— BEGIN THE DATA —

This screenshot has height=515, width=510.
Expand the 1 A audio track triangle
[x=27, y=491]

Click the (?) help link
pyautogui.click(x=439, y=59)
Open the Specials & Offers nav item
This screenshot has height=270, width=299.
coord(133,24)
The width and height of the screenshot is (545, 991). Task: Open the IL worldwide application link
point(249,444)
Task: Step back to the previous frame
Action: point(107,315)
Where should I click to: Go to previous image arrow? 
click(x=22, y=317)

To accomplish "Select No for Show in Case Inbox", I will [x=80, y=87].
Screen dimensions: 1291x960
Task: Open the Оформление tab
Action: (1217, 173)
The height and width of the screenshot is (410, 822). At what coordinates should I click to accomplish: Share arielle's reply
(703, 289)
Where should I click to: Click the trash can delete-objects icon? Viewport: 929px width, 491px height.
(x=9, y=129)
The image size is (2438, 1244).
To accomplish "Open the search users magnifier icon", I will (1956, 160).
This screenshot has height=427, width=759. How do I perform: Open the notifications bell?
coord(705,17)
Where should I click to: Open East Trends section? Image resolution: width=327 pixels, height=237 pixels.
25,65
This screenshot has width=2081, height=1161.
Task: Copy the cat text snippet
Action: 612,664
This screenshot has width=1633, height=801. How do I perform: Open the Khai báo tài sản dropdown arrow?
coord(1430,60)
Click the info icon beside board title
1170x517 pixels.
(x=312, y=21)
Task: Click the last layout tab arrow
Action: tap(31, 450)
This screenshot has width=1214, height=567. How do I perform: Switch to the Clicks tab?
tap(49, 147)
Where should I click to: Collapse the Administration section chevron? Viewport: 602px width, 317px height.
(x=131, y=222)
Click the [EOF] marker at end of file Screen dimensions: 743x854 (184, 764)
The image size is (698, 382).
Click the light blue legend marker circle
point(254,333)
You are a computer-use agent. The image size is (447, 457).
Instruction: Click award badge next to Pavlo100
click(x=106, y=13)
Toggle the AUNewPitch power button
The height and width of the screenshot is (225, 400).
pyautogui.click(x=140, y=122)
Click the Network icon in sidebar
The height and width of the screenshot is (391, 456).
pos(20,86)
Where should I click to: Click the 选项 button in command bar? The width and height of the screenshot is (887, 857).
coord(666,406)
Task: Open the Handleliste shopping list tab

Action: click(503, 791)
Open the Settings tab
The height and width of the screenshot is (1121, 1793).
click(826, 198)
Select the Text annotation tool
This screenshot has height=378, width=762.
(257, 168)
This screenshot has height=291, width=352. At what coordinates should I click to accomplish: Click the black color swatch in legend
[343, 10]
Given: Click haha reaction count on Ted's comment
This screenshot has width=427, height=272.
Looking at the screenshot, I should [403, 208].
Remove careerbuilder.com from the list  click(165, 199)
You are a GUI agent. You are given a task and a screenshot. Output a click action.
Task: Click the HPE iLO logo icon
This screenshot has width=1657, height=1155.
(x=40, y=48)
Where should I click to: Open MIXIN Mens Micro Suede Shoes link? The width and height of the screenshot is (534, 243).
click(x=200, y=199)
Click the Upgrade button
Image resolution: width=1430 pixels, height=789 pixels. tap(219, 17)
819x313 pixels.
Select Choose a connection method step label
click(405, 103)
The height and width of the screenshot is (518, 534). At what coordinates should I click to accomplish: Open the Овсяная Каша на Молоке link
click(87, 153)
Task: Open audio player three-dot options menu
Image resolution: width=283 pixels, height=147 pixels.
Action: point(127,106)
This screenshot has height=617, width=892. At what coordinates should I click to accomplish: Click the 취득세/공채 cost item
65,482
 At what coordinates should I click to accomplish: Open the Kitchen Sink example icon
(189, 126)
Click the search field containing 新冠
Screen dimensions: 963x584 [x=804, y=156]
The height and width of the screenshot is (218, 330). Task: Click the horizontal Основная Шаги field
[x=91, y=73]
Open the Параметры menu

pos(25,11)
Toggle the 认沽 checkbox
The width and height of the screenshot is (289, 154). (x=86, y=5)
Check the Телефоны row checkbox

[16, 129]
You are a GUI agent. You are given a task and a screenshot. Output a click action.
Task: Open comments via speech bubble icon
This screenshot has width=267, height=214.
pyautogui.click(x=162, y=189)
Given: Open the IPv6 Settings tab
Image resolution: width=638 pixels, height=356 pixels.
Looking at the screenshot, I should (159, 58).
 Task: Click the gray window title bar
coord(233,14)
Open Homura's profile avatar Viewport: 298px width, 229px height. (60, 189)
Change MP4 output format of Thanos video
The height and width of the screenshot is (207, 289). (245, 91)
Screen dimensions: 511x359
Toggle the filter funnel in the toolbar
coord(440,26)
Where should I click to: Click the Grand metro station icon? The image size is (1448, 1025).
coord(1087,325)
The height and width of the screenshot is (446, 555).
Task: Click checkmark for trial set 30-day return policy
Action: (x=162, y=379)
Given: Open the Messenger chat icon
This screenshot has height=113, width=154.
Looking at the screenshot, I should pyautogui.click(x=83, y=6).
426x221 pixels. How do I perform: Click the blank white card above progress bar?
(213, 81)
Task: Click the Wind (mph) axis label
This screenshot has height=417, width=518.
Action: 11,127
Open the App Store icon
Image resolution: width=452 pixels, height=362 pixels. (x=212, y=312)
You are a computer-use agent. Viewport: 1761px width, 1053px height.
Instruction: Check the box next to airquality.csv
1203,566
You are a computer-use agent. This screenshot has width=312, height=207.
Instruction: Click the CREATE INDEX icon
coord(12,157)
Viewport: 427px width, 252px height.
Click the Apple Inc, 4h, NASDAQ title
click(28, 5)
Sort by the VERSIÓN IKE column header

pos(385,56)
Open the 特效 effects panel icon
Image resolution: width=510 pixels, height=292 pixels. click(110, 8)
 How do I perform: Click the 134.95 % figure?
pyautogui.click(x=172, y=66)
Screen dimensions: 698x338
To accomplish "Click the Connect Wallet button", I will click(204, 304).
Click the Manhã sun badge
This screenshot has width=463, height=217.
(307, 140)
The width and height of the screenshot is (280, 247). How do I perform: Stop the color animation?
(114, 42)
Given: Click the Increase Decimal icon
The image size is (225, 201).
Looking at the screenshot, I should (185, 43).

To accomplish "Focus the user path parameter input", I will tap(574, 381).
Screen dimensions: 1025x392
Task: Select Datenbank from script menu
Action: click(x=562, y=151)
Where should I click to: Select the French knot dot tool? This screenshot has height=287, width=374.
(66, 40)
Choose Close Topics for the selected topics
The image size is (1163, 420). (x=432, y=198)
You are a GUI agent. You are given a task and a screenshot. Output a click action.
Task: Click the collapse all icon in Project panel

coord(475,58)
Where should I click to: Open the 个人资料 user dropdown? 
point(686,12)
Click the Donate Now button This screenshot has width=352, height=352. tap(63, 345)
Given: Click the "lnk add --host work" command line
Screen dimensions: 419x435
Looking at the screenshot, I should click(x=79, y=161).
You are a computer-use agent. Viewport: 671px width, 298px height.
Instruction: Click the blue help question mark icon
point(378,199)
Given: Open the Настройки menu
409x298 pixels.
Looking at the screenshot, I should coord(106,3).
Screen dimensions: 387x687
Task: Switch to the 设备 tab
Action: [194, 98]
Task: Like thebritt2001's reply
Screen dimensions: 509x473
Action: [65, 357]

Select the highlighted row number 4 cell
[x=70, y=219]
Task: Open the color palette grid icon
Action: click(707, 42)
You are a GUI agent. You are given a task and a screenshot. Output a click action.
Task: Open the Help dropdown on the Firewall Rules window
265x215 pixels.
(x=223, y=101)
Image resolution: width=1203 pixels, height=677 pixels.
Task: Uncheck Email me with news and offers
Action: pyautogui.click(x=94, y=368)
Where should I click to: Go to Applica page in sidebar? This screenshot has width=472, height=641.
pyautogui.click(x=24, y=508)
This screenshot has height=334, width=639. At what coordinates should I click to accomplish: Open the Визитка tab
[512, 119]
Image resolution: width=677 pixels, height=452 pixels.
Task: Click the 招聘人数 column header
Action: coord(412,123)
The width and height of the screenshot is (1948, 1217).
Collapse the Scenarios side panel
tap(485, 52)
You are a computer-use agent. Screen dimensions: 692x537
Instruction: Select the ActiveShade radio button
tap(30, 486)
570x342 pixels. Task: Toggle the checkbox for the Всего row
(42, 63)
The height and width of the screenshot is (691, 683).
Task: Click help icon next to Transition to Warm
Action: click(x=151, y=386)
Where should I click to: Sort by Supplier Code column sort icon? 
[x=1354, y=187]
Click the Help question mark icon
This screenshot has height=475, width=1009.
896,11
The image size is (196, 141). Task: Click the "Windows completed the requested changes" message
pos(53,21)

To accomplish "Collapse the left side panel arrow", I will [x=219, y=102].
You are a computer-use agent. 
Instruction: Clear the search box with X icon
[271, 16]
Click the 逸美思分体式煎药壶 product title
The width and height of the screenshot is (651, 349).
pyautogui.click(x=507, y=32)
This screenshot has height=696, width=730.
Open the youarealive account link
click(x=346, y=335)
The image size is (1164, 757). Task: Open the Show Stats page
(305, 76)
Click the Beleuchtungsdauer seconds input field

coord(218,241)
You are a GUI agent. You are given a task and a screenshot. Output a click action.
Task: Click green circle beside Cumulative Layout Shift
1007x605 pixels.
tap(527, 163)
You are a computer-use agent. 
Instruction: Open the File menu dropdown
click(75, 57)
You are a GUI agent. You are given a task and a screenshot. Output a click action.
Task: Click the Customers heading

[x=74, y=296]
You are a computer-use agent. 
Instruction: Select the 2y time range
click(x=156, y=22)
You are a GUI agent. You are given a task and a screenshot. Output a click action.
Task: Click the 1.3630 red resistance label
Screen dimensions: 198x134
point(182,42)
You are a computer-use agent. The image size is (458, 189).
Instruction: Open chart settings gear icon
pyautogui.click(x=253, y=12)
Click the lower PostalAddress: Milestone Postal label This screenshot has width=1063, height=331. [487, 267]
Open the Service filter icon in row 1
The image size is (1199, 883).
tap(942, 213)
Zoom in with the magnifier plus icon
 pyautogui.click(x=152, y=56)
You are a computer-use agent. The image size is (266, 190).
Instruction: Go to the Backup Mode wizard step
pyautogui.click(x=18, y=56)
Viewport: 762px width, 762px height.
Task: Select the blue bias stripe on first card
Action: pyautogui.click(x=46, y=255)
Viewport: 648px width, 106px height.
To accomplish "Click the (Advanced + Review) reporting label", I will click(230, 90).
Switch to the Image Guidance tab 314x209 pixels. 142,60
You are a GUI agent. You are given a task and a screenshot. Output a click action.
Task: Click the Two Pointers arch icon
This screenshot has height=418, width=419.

— END THE DATA —

EXERCISE DIRECTIONS: Repeat the entries above exactly, from the line with "The width and height of the screenshot is (545, 991)." up to and including the line with "(x=9, y=129)".

OUTPUT OF THE EXERCISE:
The width and height of the screenshot is (545, 991). Task: Open the IL worldwide application link
point(249,444)
Task: Step back to the previous frame
Action: point(107,315)
Where should I click to: Go to previous image arrow? 
click(x=22, y=317)

To accomplish "Select No for Show in Case Inbox", I will [x=80, y=87].
Screen dimensions: 1291x960
Task: Open the Оформление tab
Action: (1217, 173)
The height and width of the screenshot is (410, 822). At what coordinates should I click to accomplish: Share arielle's reply
(703, 289)
Where should I click to: Click the trash can delete-objects icon? Viewport: 929px width, 491px height.
(x=9, y=129)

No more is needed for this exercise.